_How to complete this task_
Repeat the whole of the data, keeping every detail the same.

-*-

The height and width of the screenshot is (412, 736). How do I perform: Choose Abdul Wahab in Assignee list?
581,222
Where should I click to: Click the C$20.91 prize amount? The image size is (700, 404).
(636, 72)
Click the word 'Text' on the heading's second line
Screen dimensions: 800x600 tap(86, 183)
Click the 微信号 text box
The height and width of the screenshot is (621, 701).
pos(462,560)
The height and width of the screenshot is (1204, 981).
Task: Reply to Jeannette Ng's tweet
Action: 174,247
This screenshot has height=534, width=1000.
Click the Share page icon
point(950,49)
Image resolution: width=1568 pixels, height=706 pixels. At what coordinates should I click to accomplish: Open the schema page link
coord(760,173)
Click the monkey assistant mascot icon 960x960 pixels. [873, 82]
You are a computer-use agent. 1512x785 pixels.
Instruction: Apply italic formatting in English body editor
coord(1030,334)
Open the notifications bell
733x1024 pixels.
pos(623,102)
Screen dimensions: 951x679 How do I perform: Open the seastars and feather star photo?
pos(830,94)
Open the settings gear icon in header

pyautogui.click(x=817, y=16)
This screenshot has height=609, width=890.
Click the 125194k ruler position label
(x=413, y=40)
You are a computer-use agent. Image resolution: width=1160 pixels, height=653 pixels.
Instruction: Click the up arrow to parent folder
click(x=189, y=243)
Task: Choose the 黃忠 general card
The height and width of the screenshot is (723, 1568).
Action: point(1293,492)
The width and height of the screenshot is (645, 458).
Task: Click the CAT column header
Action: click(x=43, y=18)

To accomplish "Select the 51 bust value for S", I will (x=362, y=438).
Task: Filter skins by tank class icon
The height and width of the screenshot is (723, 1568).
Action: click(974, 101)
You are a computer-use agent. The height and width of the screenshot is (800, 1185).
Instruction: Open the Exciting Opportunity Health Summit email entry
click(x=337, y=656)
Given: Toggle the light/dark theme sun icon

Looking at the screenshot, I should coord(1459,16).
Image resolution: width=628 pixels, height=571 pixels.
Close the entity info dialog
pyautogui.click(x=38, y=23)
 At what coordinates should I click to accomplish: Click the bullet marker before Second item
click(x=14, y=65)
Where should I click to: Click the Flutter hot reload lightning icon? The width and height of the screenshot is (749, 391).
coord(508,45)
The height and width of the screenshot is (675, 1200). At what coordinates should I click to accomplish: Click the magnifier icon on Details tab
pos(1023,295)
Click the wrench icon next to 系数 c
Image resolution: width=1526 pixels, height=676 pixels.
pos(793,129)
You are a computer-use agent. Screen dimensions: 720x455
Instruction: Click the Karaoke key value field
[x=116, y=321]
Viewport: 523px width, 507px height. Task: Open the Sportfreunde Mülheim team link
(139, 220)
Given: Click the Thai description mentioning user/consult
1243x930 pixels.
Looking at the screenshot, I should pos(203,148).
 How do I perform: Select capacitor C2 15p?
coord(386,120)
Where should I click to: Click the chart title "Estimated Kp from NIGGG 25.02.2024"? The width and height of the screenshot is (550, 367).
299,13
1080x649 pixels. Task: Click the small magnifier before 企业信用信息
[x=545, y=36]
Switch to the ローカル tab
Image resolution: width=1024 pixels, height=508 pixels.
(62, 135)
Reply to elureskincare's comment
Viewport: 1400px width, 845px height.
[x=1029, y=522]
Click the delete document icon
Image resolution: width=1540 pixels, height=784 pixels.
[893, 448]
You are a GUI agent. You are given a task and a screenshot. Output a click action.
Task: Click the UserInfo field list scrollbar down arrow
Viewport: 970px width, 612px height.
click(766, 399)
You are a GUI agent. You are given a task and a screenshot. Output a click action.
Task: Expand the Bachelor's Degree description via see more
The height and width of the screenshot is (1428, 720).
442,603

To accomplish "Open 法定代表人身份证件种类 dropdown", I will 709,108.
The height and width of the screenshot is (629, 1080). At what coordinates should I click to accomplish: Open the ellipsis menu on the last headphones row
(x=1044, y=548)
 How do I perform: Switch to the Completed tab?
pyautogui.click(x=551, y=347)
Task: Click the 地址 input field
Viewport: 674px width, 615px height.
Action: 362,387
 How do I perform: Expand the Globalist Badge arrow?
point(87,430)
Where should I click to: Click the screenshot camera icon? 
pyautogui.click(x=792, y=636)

-*-

_Solution to the problem_
The height and width of the screenshot is (412, 736). How do I perform: Choose Abdul Wahab in Assignee list?
581,222
Where should I click to: Click the C$20.91 prize amount? The image size is (700, 404).
(636, 72)
Click the word 'Text' on the heading's second line
Screen dimensions: 800x600 tap(86, 183)
Click the 微信号 text box
The height and width of the screenshot is (621, 701).
pos(462,560)
The height and width of the screenshot is (1204, 981).
Task: Reply to Jeannette Ng's tweet
Action: 174,247
This screenshot has height=534, width=1000.
Click the Share page icon
point(950,49)
Image resolution: width=1568 pixels, height=706 pixels. At what coordinates should I click to accomplish: Open the schema page link
coord(760,173)
Click the monkey assistant mascot icon 960x960 pixels. [873, 82]
You are a computer-use agent. 1512x785 pixels.
Instruction: Apply italic formatting in English body editor
coord(1030,334)
Open the notifications bell
733x1024 pixels.
pos(623,102)
Screen dimensions: 951x679 How do I perform: Open the seastars and feather star photo?
pos(830,94)
Open the settings gear icon in header

pyautogui.click(x=817, y=16)
This screenshot has height=609, width=890.
Click the 125194k ruler position label
(x=413, y=40)
You are a computer-use agent. Image resolution: width=1160 pixels, height=653 pixels.
Instruction: Click the up arrow to parent folder
click(x=189, y=243)
Task: Choose the 黃忠 general card
The height and width of the screenshot is (723, 1568).
Action: point(1293,492)
The width and height of the screenshot is (645, 458).
Task: Click the CAT column header
Action: click(x=43, y=18)

To accomplish "Select the 51 bust value for S", I will (x=362, y=438).
Task: Filter skins by tank class icon
The height and width of the screenshot is (723, 1568).
Action: click(974, 101)
You are a computer-use agent. The height and width of the screenshot is (800, 1185).
Instruction: Open the Exciting Opportunity Health Summit email entry
click(x=337, y=656)
Given: Toggle the light/dark theme sun icon

Looking at the screenshot, I should coord(1459,16).
Image resolution: width=628 pixels, height=571 pixels.
Close the entity info dialog
pyautogui.click(x=38, y=23)
 At what coordinates should I click to accomplish: Click the bullet marker before Second item
click(x=14, y=65)
Where should I click to: Click the Flutter hot reload lightning icon? The width and height of the screenshot is (749, 391).
coord(508,45)
The height and width of the screenshot is (675, 1200). At what coordinates should I click to accomplish: Click the magnifier icon on Details tab
pos(1023,295)
Click the wrench icon next to 系数 c
Image resolution: width=1526 pixels, height=676 pixels.
pos(793,129)
You are a computer-use agent. Screen dimensions: 720x455
Instruction: Click the Karaoke key value field
[x=116, y=321]
Viewport: 523px width, 507px height. Task: Open the Sportfreunde Mülheim team link
(139, 220)
Given: Click the Thai description mentioning user/consult
1243x930 pixels.
Looking at the screenshot, I should pos(203,148).
 How do I perform: Select capacitor C2 15p?
coord(386,120)
Where should I click to: Click the chart title "Estimated Kp from NIGGG 25.02.2024"? The width and height of the screenshot is (550, 367).
299,13
1080x649 pixels. Task: Click the small magnifier before 企业信用信息
[x=545, y=36]
Switch to the ローカル tab
Image resolution: width=1024 pixels, height=508 pixels.
(62, 135)
Reply to elureskincare's comment
Viewport: 1400px width, 845px height.
[x=1029, y=522]
Click the delete document icon
Image resolution: width=1540 pixels, height=784 pixels.
[893, 448]
You are a GUI agent. You are given a task and a screenshot. Output a click action.
Task: Click the UserInfo field list scrollbar down arrow
Viewport: 970px width, 612px height.
click(766, 399)
You are a GUI agent. You are given a task and a screenshot. Output a click action.
Task: Expand the Bachelor's Degree description via see more
The height and width of the screenshot is (1428, 720).
442,603

To accomplish "Open 法定代表人身份证件种类 dropdown", I will 709,108.
The height and width of the screenshot is (629, 1080). At what coordinates should I click to accomplish: Open the ellipsis menu on the last headphones row
(x=1044, y=548)
 How do I perform: Switch to the Completed tab?
pyautogui.click(x=551, y=347)
Task: Click the 地址 input field
Viewport: 674px width, 615px height.
Action: 362,387
 How do I perform: Expand the Globalist Badge arrow?
point(87,430)
Where should I click to: Click the screenshot camera icon? 
pyautogui.click(x=792, y=636)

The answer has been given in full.